Forschung und Entwicklung im Verteidigungsbereich
der Abgeordneten Petersen, Würzbach, Weiskirch (Olpe), Biehle, Dr. Marx, Berger (Lahnstein), Dallmeyer, Francke (Hamburg), Ganz (St. Wendel), Frau Geier, Handlos, Frau Krone-Appuhn, Löher, Dr.-Ing. Oldenstädt, Sauter (Epfendorf), Voigt (Sonthofen), Wimmer (Neuss) und Genossen und der Fraktion der CDU/CSU
Vorbemerkung
Die Leistungen der Streitkräfte sind in erheblichem Umfang abhängig von der Qualität und dem Ausmaß der Fähigkeiten in den Bereichen Forschung, Zukunftstechnik und Entwicklung.
Die Einflüsse moderner Technologie lassen sich am Beispiel der Nachrichtentechnik zeigen: Noch im Zweiten Weltkrieg lag der Anteil der Kosten für fernmeldetechnische Anlagen auf Zerstörern und Unterseebooten der deutschen Marine bei etwa 5 v. H. der Schiffskosten. Heute ist dieser Prozentsatz auf etwa 75 v. H. bei U-Booten, 50 v. H. bei Panzern und 40 v. H. bei Kampfflugzeugen gestiegen. Dies führte zu enormen Leistungsverbesserungen in den Bereichen der Überwachung, der Zielerkennung und Bekämpfung und in der Führung von Einheiten und Verbänden.
Diese Ergebnisse wurden durch den systematischen Aufbau der Kapazität für Forschung, Zukunftstechnik und Entwicklung auf vielen Gebieten der angewandten Naturwissenschaften und der Technik sowohl in der Bundeswehr als auch bei Hochschulen und Industriefirmen erzielt.

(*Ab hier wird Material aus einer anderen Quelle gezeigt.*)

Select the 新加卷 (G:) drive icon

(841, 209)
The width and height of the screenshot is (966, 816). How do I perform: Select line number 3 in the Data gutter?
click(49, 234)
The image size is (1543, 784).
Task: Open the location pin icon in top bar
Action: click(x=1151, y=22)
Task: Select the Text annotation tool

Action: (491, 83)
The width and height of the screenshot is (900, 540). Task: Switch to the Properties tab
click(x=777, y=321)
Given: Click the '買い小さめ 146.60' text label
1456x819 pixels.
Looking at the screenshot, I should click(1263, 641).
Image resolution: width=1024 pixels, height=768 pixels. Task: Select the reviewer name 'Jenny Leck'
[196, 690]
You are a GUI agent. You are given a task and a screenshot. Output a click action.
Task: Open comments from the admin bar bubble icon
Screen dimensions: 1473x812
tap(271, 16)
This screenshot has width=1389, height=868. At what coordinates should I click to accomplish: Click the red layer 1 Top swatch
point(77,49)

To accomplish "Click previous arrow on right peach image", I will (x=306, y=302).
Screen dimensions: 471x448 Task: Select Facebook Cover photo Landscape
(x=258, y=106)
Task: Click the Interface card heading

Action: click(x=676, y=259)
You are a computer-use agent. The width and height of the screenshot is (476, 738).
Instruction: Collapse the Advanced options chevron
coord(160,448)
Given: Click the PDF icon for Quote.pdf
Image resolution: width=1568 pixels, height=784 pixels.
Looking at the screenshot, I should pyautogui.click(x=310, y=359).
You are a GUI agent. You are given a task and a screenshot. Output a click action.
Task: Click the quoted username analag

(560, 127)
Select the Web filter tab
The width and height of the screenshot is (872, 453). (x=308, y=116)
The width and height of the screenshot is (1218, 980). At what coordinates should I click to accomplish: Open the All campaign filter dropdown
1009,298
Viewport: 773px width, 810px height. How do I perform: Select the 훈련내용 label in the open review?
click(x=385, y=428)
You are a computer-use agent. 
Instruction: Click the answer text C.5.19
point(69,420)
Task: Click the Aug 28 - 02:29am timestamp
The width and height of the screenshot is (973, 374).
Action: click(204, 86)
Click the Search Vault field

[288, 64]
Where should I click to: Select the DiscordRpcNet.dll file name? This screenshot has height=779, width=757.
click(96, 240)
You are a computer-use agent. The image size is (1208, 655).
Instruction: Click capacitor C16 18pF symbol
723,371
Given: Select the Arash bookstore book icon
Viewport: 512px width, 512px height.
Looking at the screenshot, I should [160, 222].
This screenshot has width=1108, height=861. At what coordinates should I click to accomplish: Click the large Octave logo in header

Die drastischen Kürzungen der Mittel für Forschung und Zukunftstechnik seit 1980/81 wirken sich verhängnisvoll aus durch den Personalabbau in Forschung und Studiengruppen. Damit schwinden die Fähigkeiten deutscher Industriefirmen und die Möglichkeiten der Beteiligung an internationaler Zusammenarbeit.
- der Verlust der Fähigkeit zur angemessenen Ausrüstung der Streitkräfte,
- die Rückkehr zur Abhängigkeit vom Ausland,
- eingeschränkte Fähigkeit zur Mitarbeit in NATO-Gremien und
- erhebliche Rückwirkungen auf die Leistungsfähigkeit der zivilen Industrie ergeben.
Die Fraktionen im Deutschen Bundestag haben die Leitung des Bundesministeriums der Verteidigung wiederholt auf die ernsten Folgen dieser katastrophalen Kürzungen aufmerksam gemacht. Dennoch hat sich bisher nichts an dieser kurzsichtigen und im hohen Maße schädlichen Politik geändert. Statt z. B. Mittel für den Mindestbedarf an Aufträgen der Zukunftstechnik für die Rüstung auf etwa 150 Mio. DM für 1982 bereitzustellen, sind nur etwa 40 Mio. DM verfügbar. Auch die Aussichten für 1983 scheinen nicht besser. Das führt dazu, daß weitere Kapazitäten in den Bereichen Forschung, Zukunftstechnik und Entwicklung abgebaut werden. Selbst Reisemittel zur Steuerung noch laufender Vorhaben sind so knapp bemessen worden, daß ihre Führung kaum mit Aussicht auf Erfolg betrieben werden kann.
Wir fragen daher die Bundesregierung:
Fragen4
Was gedenkt die Bundesregierung zu tun, um einen Verfall der naturwissenschaftlichen technischen Leistungsfähigkeit abzuwenden?
Welche Pläne gibt es, um durch Umschichtungen, Kürzungen bei künftigen Beschaffungen oder durch andere Maßnahmen den Anschluß an die Leistungsfähigkeit vergleichbarer Staaten wie z. B. Frankreich oder Großbritannien im Bereich wehrtechnischer Forschung zu finden?
Welche Mittel stehen für Forschung, Zukunftstechnik und Entwicklung verbindlich für 1982, 1983 und die folgenden Jahre des Fünfjahres-Programmes zur Verfügung?
Was wird getan, um langfristig international vergleichbare Personalkapazitäten heranzubilden, einzurichten und für die Zwecke der Forschung, Zukunftstechnik und Entwicklung zu unterhalten?